Foxlowe by Eleanor Wasserberg

review by Maryom

Foxlowe is large country house, home to an unusual 'family' - a self-sufficient commune, where everything is shared equally, children are raised by the whole group, with no formal education, and it's rare for anyone to venture beyond the security and isolation of the extensive grounds. Income comes from selling their art and pottery, veg comes from the garden, milk from their goats. The 'Founders' - Richard, Libby and Freya - hoped for a place of peace and enlightenment, in harmony with the natural world and ancient ways represented by the standing stones on the surrounding moors, but instead an atmosphere of tension, rivalry and cruelty hangs over Foxlowe.



The story is told through the eyes of one of the children - a young girl named Green.
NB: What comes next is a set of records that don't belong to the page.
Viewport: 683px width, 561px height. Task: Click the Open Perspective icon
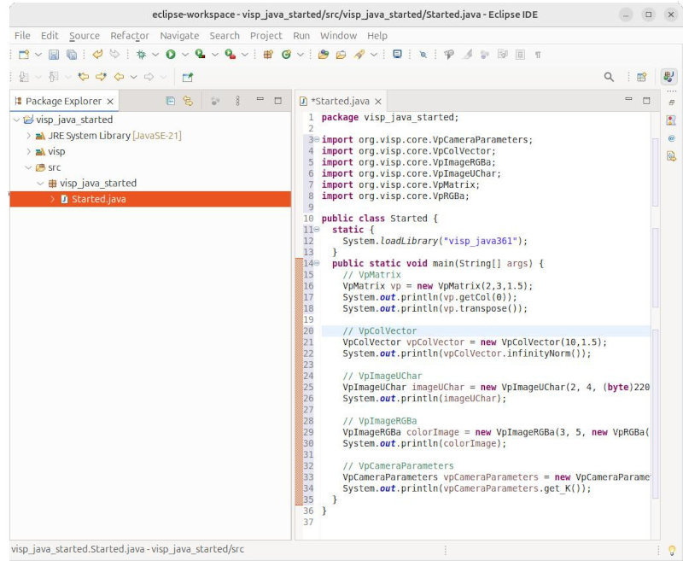click(641, 77)
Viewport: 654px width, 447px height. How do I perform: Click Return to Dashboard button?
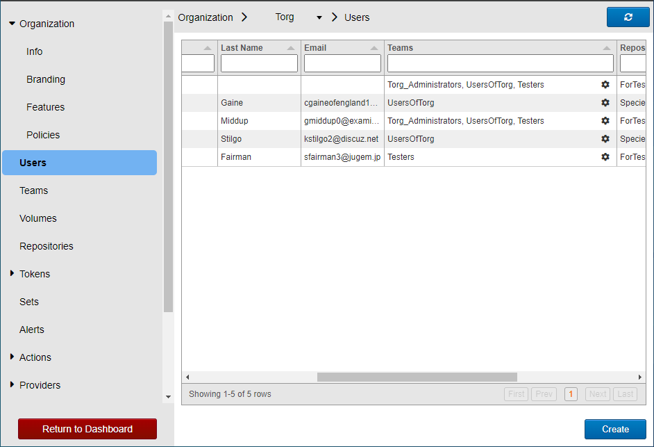pyautogui.click(x=87, y=429)
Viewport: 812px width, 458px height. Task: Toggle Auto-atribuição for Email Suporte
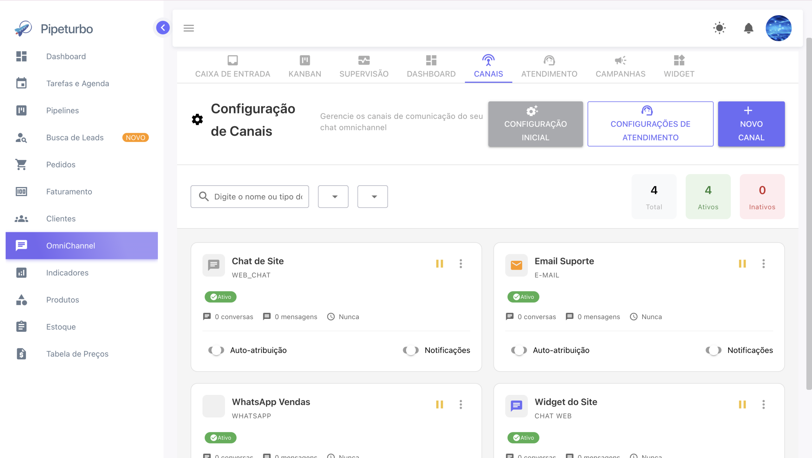tap(519, 350)
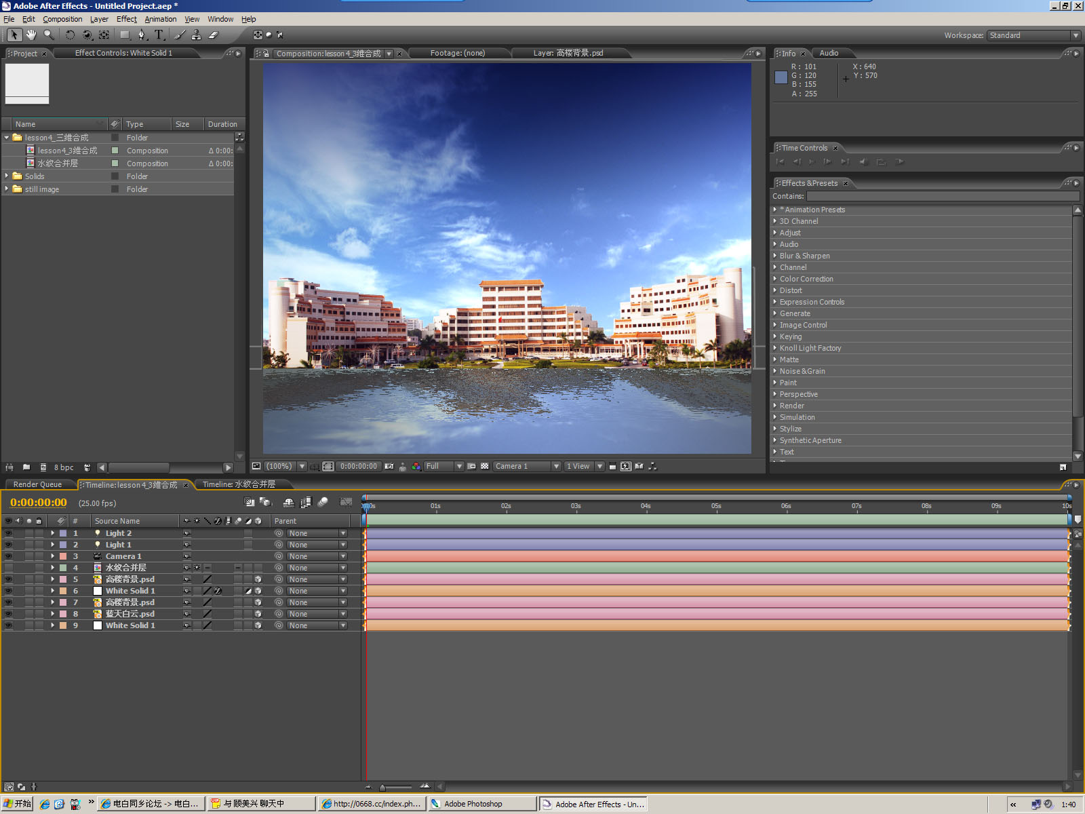
Task: Toggle the transparency grid in viewer
Action: point(485,466)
She's the only one actually born at Foxlowe and has no outside experience to judge it by, so for her, this is the way things should be. She firmly believes in Freya's warnings about the 'Bad' which lurks outside their isolated world, and sees nothing suspicious about the paranoia about 'outsiders', or the forms of punishment inflicted on the children for bad behaviour. It's this punishment that lets the reader first know that Foxlowe isn't such a nice, happy place after all, and as Green's tale unfolds you soon realise that the community there came to an end with some form of calamity or disaster, though whether brought on by the inhabitants or outsiders isn't made clear till the end.
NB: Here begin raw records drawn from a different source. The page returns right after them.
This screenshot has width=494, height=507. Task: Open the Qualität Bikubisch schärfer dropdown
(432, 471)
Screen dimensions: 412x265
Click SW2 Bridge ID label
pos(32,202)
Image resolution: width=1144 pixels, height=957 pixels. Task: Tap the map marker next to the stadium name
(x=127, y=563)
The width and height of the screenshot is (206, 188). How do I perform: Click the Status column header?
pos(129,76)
I always find something fascinating  about stories of closed-off communities - from shipwreck survivors to this kind of wannabe-utopia - maybe because close-knit, restricted groups seem bound sooner or later to implode (in fiction at least), so there's a thriller-style element to novels about them. Foxlowe certainly gripped me in that way, as I waited to discover what had happened, why, and what the fallout was.

I hope this isn't a plot spoiler, but it's maybe it's not a read for the squeamish, as some of the treatment of the children is hard to take, and could easily be distressing.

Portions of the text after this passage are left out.